<<<<

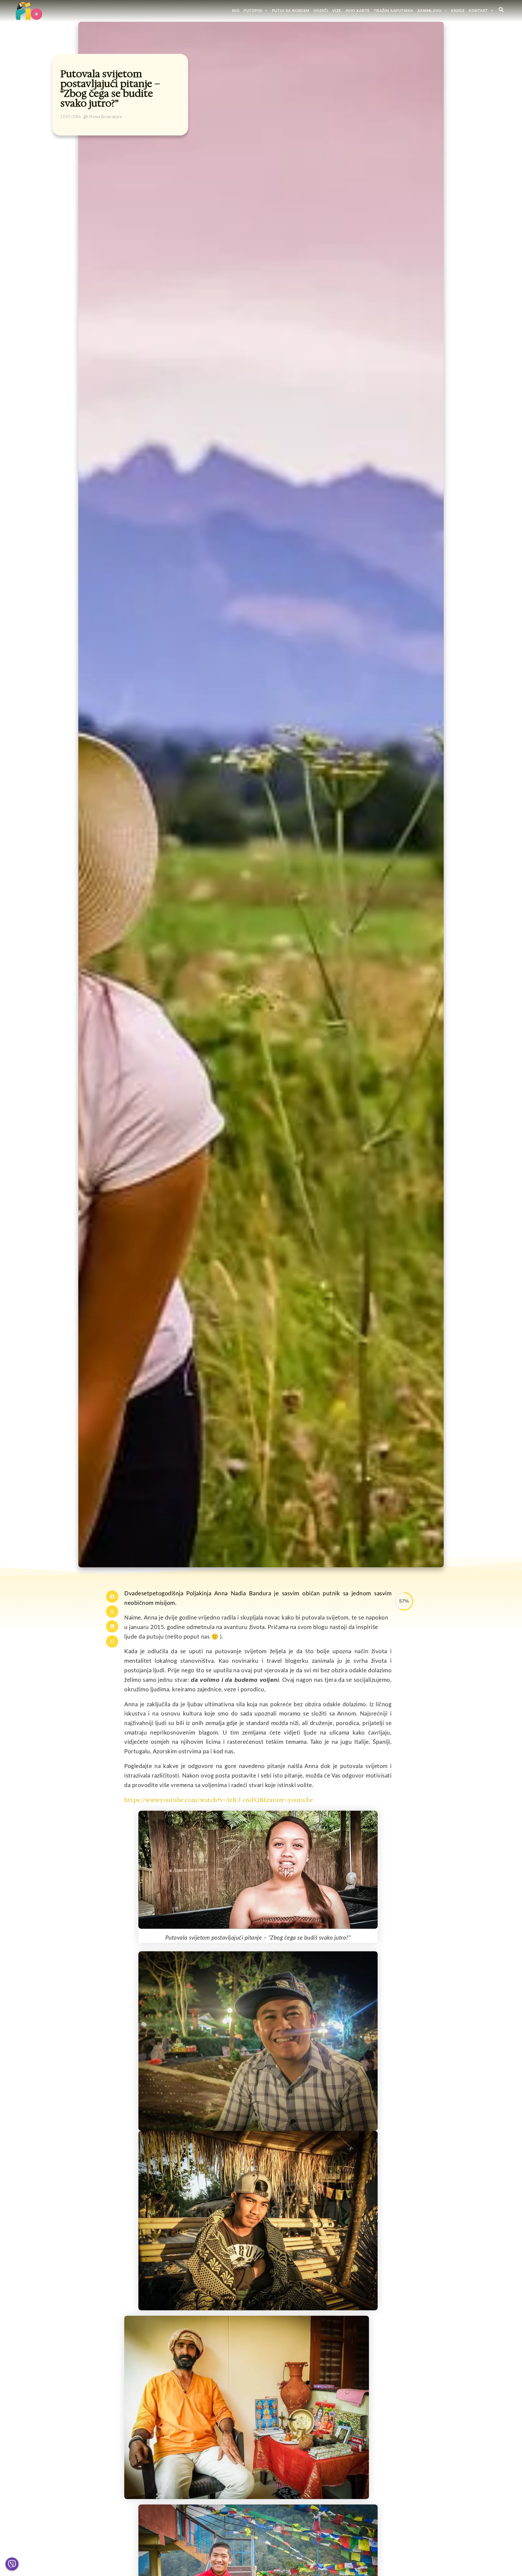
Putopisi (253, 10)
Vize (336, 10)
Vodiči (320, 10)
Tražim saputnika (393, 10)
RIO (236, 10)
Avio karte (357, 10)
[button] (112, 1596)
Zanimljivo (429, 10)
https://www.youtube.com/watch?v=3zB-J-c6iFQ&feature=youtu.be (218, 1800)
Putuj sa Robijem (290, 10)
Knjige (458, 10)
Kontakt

>>>>

Copy each line of the records above without change, but do not include any picture.

## Your solution
Putopisi (253, 10)
Vize (336, 10)
Vodiči (320, 10)
Tražim saputnika (393, 10)
RIO (236, 10)
Avio karte (357, 10)
[button] (112, 1596)
Zanimljivo (429, 10)
https://www.youtube.com/watch?v=3zB-J-c6iFQ&feature=youtu.be (218, 1800)
Putuj sa Robijem (290, 10)
Knjige (458, 10)
Kontakt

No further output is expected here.